▶ [DOCUMENT SECTION]:
--*--

Anger grows as Toronto snow clearing leaves pedestrians and cyclists in the lurch
Plows are out in full force as Toronto cleans up the aftermath of a historic blizzard that hit the city hard on Monday, but anger is mounting as crews rush to clear roads, seemingly at the cost of sidewalks and cycling paths.
It's becoming easier for motorists to get around the city by the hour as road conditions improve and the cleanup effort reaches smaller sidestreets previously walled off by snow after the blizzard. But as roads clear up, pedestrians and cyclists still face struggles, and in many cases, road clearing is making matters much worse for those who don't drive.
Twitter has been aflame with reports of already-cleared sidewalks and bike lanes buried as plows clear adjacent roads. It's an issue that some prominent voices on social media chalk up to city policy, which allegedly places precedence on cars over people.

--*--

▶ [EXERCISE REQUIREMENTS]:
A - Rewrite the paragraph of the Toronto snow-clearing article that begins "It's becoming easier for motorists" as a short bulleted list that keeps its main facts.
B - Can you sum up the Toronto snow-clearing article in two sentences?
C - Retype the Toronto snow-clearing article from "It's becoming easier" up to and including "who don't drive.".
The lines that come next are separate material and are not connected to the Toronto snow-clearing article.

--*--

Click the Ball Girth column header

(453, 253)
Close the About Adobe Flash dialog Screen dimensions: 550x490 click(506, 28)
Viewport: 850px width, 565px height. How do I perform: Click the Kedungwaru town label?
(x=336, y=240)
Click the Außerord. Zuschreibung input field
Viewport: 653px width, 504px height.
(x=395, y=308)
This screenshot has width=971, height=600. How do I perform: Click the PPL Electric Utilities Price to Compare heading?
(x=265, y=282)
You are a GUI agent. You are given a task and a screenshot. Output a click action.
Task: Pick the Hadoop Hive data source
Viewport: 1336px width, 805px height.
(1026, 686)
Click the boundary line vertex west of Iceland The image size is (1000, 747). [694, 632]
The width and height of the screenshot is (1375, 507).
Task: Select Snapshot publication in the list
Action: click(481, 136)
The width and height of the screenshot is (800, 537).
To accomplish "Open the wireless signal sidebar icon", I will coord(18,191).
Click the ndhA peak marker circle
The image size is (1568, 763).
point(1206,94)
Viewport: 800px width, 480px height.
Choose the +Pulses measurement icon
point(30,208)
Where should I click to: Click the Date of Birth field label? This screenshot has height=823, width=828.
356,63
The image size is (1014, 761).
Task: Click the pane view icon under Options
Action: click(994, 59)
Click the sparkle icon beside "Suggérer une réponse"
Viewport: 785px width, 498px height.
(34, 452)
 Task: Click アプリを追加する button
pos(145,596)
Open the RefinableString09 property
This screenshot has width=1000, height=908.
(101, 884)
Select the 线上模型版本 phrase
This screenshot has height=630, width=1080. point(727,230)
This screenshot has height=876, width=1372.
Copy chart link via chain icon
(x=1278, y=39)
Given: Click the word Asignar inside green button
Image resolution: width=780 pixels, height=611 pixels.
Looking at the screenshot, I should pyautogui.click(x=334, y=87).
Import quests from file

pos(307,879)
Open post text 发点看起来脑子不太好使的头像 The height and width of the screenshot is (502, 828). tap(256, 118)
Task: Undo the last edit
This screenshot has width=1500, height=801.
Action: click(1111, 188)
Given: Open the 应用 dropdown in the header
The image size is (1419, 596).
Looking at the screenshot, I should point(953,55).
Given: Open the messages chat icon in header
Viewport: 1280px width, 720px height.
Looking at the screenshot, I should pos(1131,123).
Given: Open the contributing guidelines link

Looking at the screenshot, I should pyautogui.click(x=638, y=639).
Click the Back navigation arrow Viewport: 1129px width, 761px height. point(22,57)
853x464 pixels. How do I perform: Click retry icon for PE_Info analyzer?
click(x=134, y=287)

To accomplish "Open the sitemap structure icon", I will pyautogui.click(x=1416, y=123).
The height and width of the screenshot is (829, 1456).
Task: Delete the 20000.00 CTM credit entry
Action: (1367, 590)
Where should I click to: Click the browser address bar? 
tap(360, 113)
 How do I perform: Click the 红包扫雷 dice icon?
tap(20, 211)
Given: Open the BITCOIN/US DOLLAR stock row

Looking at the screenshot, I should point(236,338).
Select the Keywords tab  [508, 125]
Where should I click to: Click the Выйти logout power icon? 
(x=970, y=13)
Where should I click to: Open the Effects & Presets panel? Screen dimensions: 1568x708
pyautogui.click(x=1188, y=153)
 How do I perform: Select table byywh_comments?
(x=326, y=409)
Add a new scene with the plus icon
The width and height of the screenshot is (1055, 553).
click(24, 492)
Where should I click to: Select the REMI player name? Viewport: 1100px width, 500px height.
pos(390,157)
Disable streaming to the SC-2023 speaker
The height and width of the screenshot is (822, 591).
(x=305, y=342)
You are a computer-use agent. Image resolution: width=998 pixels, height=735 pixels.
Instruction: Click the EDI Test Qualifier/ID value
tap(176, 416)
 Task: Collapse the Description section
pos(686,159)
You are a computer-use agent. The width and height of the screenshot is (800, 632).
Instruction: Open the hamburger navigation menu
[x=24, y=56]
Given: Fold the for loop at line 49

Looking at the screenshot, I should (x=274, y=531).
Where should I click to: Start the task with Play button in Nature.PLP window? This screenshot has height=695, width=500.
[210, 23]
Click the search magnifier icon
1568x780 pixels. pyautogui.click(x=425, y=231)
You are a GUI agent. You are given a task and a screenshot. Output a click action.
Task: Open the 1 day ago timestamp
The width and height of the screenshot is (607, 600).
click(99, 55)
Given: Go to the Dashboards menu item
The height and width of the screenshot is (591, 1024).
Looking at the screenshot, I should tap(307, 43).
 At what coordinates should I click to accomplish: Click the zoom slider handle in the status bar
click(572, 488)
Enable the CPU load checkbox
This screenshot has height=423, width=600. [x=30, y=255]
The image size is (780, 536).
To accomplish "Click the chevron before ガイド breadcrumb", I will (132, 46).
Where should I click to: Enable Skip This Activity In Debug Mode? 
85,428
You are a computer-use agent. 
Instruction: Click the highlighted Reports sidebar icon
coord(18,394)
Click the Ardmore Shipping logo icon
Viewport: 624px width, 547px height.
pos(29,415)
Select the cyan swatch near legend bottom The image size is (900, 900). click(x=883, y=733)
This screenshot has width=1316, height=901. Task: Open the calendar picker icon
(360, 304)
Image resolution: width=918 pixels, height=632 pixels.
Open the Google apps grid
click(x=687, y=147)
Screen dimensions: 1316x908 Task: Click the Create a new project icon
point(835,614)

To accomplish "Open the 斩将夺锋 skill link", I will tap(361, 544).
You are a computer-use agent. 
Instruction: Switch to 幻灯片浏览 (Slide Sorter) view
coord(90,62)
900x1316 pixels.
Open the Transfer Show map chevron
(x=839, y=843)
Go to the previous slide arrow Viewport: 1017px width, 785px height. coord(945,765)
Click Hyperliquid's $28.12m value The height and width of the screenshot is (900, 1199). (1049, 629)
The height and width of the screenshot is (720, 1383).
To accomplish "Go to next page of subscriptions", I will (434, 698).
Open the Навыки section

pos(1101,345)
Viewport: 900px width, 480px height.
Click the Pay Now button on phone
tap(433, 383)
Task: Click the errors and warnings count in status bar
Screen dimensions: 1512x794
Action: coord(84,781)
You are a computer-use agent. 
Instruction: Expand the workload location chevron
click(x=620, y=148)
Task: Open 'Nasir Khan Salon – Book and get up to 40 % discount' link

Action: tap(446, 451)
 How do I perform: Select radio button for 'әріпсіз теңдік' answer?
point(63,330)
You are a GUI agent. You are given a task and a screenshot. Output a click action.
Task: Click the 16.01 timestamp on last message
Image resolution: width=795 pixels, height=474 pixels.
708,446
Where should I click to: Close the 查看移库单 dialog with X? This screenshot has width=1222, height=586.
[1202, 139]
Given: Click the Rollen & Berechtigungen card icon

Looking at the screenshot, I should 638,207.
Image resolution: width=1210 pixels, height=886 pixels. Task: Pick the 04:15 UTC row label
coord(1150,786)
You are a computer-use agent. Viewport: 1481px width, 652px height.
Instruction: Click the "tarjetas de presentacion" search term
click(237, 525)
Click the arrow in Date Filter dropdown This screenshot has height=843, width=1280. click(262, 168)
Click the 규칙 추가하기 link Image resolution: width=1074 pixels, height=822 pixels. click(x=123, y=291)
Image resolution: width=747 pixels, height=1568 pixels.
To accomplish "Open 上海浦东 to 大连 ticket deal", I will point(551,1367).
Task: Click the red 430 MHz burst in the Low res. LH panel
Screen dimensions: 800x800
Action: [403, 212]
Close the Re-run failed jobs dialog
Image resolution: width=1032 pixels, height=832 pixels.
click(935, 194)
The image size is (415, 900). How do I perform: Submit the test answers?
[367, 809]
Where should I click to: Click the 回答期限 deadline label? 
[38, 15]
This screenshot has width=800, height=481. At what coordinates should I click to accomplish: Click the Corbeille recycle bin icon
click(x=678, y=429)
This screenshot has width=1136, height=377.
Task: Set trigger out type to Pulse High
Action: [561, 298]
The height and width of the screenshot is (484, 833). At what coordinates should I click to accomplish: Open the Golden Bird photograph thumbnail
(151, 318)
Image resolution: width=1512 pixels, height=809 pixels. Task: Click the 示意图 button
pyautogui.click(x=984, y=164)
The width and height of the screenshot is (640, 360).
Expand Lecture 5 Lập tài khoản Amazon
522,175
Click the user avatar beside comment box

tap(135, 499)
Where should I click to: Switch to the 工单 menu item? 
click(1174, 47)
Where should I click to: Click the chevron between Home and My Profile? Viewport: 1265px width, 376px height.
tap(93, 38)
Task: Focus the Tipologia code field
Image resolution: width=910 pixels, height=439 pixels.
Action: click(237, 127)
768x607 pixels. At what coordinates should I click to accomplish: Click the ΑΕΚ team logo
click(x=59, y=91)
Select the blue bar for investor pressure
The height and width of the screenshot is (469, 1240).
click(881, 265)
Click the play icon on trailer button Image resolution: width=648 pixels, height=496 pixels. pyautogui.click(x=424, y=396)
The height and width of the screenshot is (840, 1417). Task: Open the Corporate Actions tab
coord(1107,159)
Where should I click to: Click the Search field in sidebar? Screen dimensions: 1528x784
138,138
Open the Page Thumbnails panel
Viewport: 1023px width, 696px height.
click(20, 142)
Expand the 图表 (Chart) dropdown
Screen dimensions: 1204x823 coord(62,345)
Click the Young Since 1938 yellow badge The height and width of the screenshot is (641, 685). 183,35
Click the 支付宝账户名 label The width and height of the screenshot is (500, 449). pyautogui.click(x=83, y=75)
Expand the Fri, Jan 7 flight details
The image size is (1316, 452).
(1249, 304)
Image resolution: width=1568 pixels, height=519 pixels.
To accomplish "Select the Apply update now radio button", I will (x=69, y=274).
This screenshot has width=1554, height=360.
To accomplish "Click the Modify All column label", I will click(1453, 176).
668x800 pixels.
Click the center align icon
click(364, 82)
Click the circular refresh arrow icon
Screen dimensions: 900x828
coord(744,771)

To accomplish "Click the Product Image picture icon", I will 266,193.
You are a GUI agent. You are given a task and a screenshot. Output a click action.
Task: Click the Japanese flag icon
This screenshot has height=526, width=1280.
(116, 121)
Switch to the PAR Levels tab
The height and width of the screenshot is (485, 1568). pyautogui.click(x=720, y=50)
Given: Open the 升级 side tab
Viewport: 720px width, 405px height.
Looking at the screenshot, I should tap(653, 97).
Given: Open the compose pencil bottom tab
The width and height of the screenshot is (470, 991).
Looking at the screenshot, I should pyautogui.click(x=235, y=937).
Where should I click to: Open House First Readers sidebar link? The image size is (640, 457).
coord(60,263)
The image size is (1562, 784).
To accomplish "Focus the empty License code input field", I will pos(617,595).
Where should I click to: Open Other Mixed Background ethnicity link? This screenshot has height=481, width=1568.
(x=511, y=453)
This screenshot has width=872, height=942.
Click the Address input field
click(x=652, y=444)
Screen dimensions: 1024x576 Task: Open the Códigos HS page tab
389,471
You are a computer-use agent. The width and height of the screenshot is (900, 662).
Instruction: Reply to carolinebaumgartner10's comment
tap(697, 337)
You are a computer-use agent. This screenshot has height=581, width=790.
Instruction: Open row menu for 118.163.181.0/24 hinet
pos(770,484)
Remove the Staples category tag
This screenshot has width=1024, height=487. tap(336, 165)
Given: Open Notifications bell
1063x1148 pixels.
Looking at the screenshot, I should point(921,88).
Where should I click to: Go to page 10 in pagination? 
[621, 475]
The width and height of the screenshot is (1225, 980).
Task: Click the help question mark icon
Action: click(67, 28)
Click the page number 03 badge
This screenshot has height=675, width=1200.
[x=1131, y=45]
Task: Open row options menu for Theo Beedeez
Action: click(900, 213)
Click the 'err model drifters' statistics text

--*--

▶ [RESPONSES FOR EACH TASK]:
A -
- Driving around the city is getting easier by the hour as road conditions improve.
- The cleanup is reaching smaller sidestreets that the blizzard had walled off with snow.
- Pedestrians and cyclists still face struggles.
- In many cases, road clearing is making things much worse for people who don't drive.

B - As plows clear Toronto's roads after Monday's historic blizzard, driving is getting easier, but pedestrians and cyclists are still struggling, and road clearing is often making things worse for them. Anger is mounting on Twitter over already-cleared sidewalks and bike lanes being buried by plows, which some prominent voices blame on a city policy that allegedly puts cars ahead of people.

C -
It's becoming easier for motorists to get around the city by the hour as road conditions improve and the cleanup effort reaches smaller sidestreets previously walled off by snow after the blizzard. But as roads clear up, pedestrians and cyclists still face struggles, and in many cases, road clearing is making matters much worse for those who don't drive.